--- Input records ---
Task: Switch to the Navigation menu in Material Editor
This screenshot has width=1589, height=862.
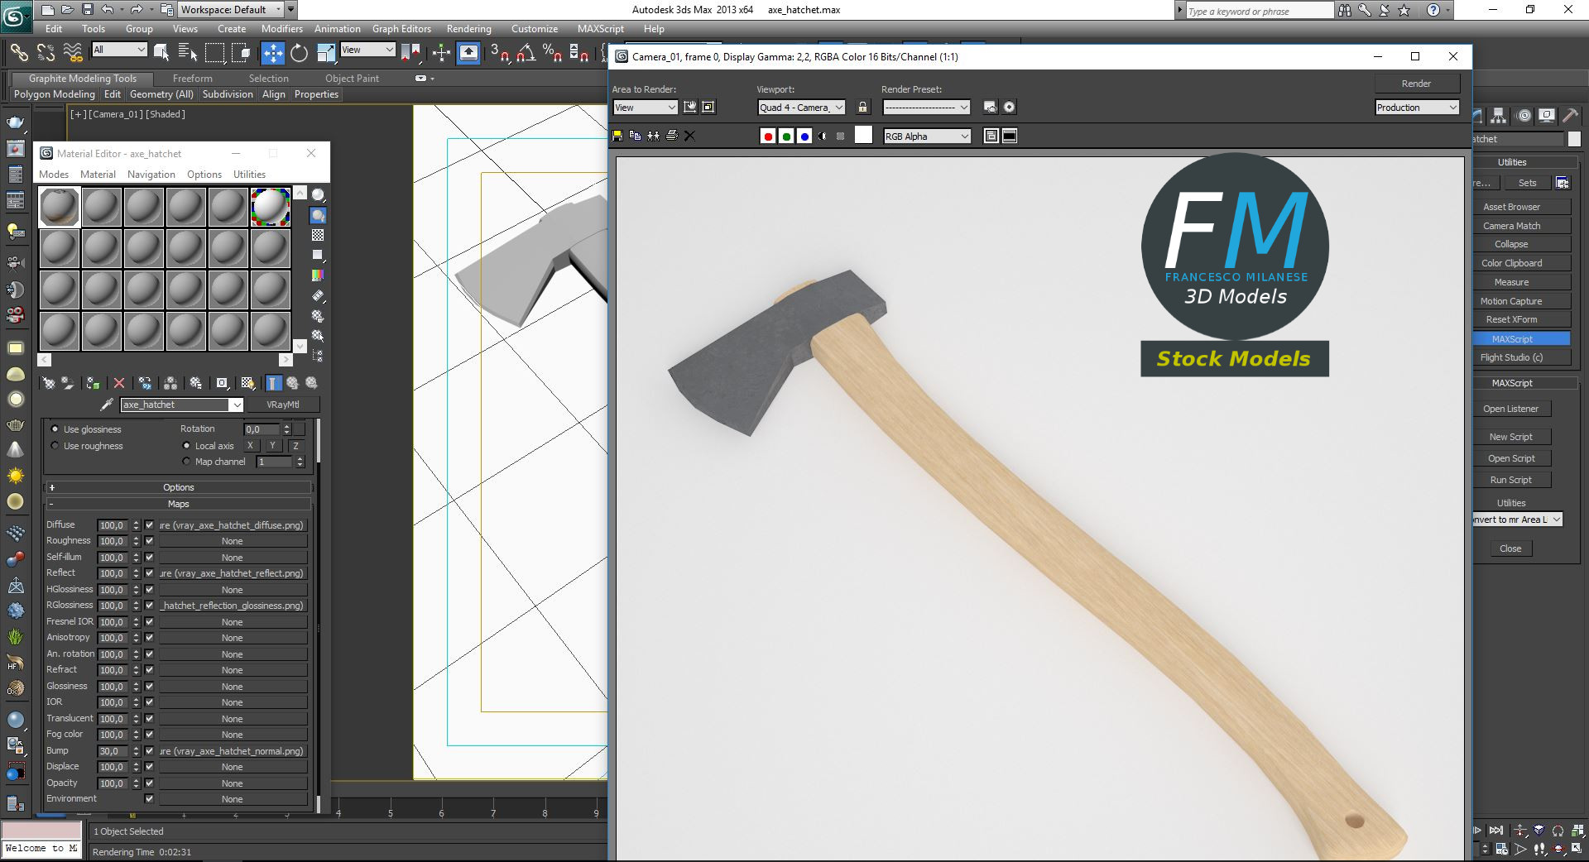Action: 151,174
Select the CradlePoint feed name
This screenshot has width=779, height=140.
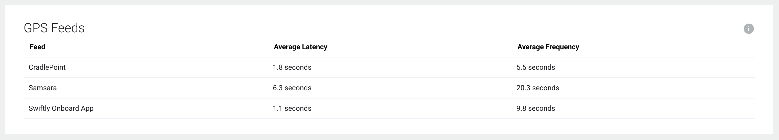coord(47,67)
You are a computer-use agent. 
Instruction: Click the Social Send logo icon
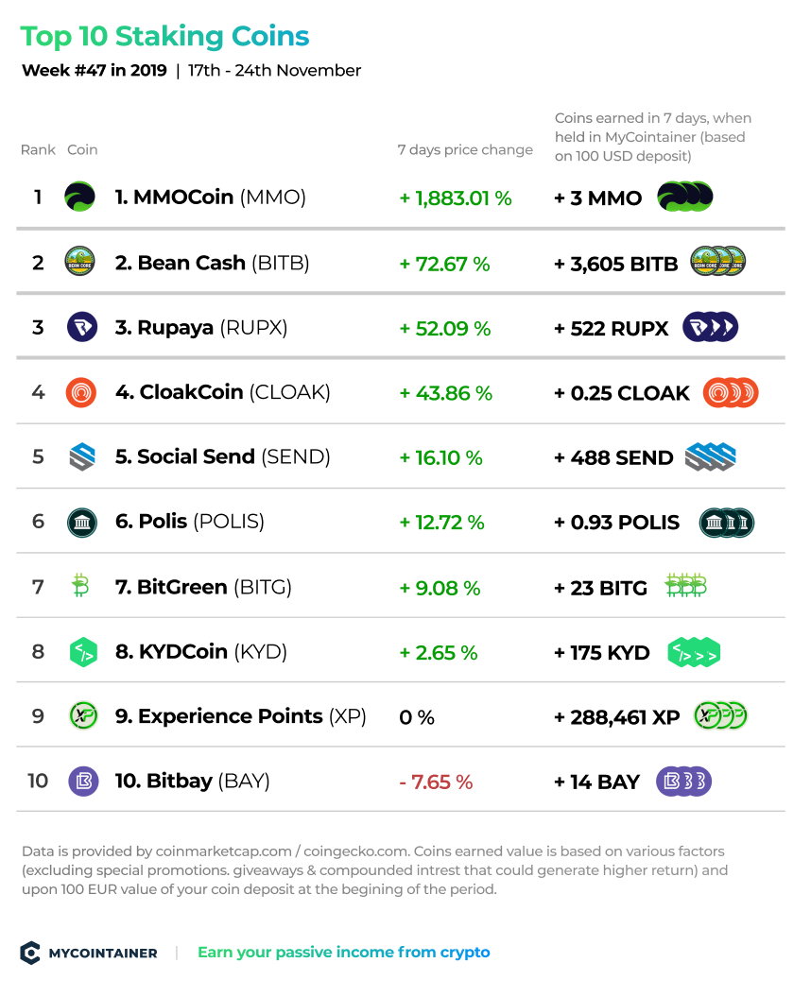pyautogui.click(x=82, y=456)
---
■ Problem statement: Format every line of the entries above as a JSON list of strings, one string per line. Skip blank lines and omit the pictures.

■ The response:
[
  "Task: Switch to the Navigation menu in Material Editor",
  "This screenshot has width=1589, height=862.",
  "Action: 151,174",
  "Select the CradlePoint feed name",
  "This screenshot has width=779, height=140.",
  "coord(47,67)",
  "You are a computer-use agent. ",
  "Instruction: Click the Social Send logo icon",
  "pyautogui.click(x=82, y=456)"
]